Three city councilors spoke out Tuesday against a proposed $8 million parking garage on Governors Avenue and a $2 million grant the state is offering to help fund it.
"In my opinion, the mayor is using this to put heat on the council," Councilor Michael Marks said of the grant.
Lt. Governor Tim Murray announced during a visit to Medford earlier in February that the city would be given a $2 million grant for the garage through the MassWorks program, if the city council approved it. The four-level garage would provide Medford Square with about 200 new parking spaces.
But not all councilors are on board.
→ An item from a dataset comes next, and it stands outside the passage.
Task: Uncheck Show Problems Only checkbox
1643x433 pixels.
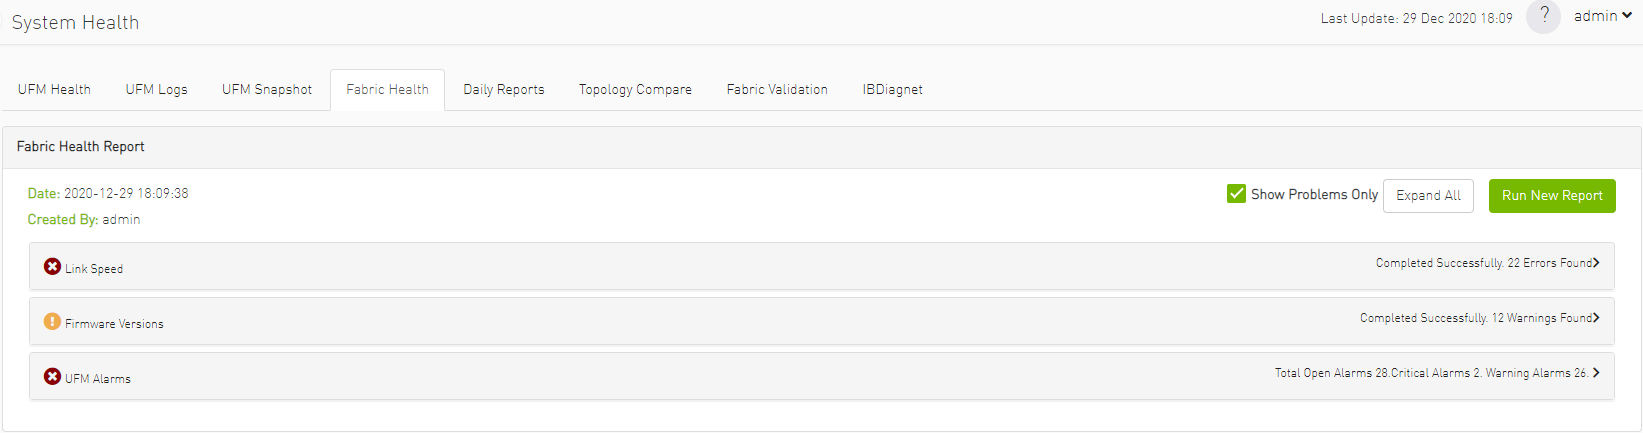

Marks, Breanna Lungo-Koehn and Robert Penta have all been critical of the garage proposal, demanding the city implement a parking enforcement plan in Medford Square before funding a garage.
Last night, they questioned whether the garage was needed.
“It’s not needed," Lungo-Koehn said. "It’s not the place people are going to park."
Lungo-Koehn agreed that the grant was being used to pressure the council to approve grant and the remaining funding for the garage, which would need to be approved by a 5-2 vote because it requires a bond.
"I feel like it’s a lousy way to do business and tricky way to get the council to fold," she said. "It didn’t work, in my opinion."
Marks said he wanted to implement slant parking in Medford Square instead of a garage, but that wasn't being entertained at City Hall.
"This garage is set for failure," Marks said, "and I don’t want to be part of a garage borne by the tax payers that is not needed."
The council passed a resolution by forward by Penta asking City Solicitor Mark Rumley to find out how many votes were required for the city to procure the bond.
"We’re talking about $8 and half million of taxpayer money," Penta said. "It’s a huge amount of money."
The garage is part of a $30 million series of capital improvements projects being brought forward, coined by Mayor Michael McGlynn as "Chart the Course."
McGlynn has previously said business owners in Medford Square need the garage, and that the bond will be paid off by fees from users, not the taxpayers.
"The garage will be paid for by the users, not by the taxpayers," McGlynn said during a speech in October. "The revenue that will be generated from that garage pays off the bonds."
The council is expected to discuss the garage with McGlynn during a committee of the whole meeting next Tuesday.